* SET EXERCISE
Reproduce verbatim the items from the line containing "You are a computer-use agent. The image size is (926, 492)." up to and including the line containing "Action: click(x=499, y=60)".

* THE INPUT

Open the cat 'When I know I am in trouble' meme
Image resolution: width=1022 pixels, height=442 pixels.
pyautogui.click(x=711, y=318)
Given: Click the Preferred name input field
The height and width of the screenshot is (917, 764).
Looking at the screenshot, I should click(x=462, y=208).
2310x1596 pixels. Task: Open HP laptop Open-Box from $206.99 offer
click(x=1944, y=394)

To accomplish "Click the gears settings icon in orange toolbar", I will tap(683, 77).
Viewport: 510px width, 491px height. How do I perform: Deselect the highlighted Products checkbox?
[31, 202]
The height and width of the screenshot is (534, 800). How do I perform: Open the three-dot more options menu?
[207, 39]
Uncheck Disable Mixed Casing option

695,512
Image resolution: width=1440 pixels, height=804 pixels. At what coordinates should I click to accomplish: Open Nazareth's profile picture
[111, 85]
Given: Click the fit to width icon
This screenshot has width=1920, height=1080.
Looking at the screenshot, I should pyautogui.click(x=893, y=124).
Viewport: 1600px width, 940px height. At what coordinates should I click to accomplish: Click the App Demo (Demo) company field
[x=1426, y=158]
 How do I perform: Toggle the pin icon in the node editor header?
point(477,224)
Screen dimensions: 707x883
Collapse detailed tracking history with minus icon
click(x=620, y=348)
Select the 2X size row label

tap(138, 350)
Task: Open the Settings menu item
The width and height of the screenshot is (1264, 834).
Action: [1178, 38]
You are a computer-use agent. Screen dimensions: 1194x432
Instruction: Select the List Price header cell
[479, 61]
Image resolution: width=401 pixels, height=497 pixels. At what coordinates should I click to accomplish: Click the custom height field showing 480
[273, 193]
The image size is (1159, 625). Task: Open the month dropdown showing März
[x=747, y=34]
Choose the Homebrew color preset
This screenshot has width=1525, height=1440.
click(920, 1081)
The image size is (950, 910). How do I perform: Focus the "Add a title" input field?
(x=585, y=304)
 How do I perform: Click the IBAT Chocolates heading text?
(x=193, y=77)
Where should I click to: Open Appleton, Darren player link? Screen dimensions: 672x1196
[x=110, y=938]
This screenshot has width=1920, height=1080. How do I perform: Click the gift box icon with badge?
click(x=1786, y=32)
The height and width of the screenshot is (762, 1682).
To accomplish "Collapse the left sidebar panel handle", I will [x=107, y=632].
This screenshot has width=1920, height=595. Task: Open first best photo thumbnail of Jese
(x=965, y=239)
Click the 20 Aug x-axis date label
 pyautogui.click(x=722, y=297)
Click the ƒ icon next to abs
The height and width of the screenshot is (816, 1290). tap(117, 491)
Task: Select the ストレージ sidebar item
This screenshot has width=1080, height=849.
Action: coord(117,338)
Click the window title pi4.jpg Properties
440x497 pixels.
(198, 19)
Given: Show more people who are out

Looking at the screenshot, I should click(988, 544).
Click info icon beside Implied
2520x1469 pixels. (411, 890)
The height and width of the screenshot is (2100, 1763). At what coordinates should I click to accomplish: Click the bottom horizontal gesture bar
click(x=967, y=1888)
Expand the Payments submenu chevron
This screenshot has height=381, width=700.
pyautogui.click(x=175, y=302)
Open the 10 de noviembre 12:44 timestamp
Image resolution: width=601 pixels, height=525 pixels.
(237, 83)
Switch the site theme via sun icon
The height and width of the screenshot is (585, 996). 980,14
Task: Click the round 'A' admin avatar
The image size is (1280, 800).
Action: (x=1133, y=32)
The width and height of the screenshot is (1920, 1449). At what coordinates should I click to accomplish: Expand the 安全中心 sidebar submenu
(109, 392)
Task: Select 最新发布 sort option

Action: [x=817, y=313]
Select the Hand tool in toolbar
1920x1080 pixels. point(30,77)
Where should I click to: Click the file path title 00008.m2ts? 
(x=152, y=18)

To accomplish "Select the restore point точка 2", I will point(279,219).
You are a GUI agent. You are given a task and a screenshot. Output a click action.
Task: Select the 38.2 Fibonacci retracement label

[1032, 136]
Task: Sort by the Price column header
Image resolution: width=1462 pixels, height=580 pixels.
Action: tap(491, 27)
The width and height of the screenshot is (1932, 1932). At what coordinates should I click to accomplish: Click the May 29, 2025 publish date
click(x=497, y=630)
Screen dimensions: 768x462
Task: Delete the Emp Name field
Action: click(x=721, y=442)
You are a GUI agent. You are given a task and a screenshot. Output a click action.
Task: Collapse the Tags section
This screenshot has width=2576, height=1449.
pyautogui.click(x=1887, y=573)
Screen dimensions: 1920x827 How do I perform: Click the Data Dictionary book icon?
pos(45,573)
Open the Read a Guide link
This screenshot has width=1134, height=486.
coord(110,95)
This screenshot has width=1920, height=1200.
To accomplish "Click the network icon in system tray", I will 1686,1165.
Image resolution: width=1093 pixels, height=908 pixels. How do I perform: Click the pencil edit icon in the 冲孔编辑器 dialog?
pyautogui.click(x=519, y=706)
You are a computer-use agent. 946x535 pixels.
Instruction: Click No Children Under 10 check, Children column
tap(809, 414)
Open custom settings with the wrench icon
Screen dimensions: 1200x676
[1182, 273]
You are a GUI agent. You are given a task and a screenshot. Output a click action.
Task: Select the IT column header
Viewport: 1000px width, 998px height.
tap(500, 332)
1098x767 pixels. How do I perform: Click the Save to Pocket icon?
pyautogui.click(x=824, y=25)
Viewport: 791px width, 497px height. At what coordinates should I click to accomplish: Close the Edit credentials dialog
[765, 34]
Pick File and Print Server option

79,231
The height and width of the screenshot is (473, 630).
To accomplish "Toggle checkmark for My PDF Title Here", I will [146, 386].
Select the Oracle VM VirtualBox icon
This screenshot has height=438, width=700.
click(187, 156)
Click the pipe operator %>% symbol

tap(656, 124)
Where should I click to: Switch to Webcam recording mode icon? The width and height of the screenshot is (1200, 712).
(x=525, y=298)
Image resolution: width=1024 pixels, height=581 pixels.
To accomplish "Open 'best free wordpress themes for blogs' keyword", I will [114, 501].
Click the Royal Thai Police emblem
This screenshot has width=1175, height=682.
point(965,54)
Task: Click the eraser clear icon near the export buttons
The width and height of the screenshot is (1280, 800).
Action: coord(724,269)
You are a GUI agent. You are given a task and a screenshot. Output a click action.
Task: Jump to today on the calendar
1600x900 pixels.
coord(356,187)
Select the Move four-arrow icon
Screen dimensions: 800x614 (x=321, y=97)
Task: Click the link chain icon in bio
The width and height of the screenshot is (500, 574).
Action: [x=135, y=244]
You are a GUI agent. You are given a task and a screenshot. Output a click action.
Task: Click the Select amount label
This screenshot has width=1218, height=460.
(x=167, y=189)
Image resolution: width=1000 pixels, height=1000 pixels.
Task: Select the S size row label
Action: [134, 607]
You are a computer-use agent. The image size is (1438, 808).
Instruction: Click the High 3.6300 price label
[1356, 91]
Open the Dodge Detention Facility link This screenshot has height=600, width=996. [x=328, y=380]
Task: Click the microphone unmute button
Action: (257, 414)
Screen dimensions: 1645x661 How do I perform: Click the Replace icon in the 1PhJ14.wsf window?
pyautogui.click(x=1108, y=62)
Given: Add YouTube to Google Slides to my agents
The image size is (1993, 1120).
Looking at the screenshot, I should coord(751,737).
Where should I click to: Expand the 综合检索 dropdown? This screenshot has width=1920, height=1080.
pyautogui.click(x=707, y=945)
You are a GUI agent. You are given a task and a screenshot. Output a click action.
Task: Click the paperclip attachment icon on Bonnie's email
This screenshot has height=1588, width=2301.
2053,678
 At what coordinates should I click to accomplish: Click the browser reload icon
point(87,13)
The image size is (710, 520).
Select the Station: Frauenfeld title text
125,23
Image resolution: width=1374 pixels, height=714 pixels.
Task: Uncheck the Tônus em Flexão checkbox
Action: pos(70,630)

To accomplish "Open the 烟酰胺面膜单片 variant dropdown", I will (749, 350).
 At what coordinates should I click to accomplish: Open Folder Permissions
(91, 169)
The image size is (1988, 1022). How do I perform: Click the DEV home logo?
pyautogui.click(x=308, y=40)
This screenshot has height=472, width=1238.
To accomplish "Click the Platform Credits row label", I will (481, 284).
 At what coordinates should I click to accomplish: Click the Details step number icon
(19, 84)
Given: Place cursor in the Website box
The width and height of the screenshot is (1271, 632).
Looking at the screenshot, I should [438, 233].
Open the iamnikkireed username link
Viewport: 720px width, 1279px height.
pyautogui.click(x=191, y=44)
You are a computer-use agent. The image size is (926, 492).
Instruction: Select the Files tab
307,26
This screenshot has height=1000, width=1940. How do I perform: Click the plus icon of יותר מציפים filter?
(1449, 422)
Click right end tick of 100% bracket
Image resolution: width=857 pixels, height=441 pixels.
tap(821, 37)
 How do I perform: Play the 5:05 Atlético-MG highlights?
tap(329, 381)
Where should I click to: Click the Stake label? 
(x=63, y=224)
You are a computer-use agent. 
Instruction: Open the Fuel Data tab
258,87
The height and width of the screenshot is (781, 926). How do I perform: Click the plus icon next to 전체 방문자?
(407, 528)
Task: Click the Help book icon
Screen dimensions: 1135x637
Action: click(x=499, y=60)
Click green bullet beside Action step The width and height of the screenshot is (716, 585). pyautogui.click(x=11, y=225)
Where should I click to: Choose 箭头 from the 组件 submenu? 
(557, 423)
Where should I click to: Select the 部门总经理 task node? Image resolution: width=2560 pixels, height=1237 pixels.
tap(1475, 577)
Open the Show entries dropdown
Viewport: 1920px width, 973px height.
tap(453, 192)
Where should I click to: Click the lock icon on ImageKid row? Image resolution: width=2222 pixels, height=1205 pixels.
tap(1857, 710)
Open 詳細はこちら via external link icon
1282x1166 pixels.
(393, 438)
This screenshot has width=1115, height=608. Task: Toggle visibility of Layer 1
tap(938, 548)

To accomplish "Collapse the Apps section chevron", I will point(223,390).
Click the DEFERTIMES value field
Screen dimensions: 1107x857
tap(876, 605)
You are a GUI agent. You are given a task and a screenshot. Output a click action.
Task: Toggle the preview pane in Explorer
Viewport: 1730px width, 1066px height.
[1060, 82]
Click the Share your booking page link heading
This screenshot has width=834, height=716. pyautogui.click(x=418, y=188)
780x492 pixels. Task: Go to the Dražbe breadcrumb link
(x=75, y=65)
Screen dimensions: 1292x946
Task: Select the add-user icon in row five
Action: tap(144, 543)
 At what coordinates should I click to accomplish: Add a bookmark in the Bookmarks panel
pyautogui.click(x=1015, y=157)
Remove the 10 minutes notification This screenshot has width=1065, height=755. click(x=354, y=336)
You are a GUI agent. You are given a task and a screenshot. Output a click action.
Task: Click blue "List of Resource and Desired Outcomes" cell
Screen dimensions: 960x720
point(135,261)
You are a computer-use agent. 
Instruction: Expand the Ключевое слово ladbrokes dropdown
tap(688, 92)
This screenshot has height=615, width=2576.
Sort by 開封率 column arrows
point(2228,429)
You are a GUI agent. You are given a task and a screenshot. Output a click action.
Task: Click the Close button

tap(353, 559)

* OUTPUT FOR THIS TASK
You are a computer-use agent. The image size is (926, 492).
Instruction: Select the Files tab
307,26
This screenshot has height=1000, width=1940. How do I perform: Click the plus icon of יותר מציפים filter?
(1449, 422)
Click right end tick of 100% bracket
Image resolution: width=857 pixels, height=441 pixels.
tap(821, 37)
 How do I perform: Play the 5:05 Atlético-MG highlights?
tap(329, 381)
Where should I click to: Click the Stake label? 
(x=63, y=224)
You are a computer-use agent. 
Instruction: Open the Fuel Data tab
258,87
The height and width of the screenshot is (781, 926). How do I perform: Click the plus icon next to 전체 방문자?
(407, 528)
Task: Click the Help book icon
Screen dimensions: 1135x637
Action: click(x=499, y=60)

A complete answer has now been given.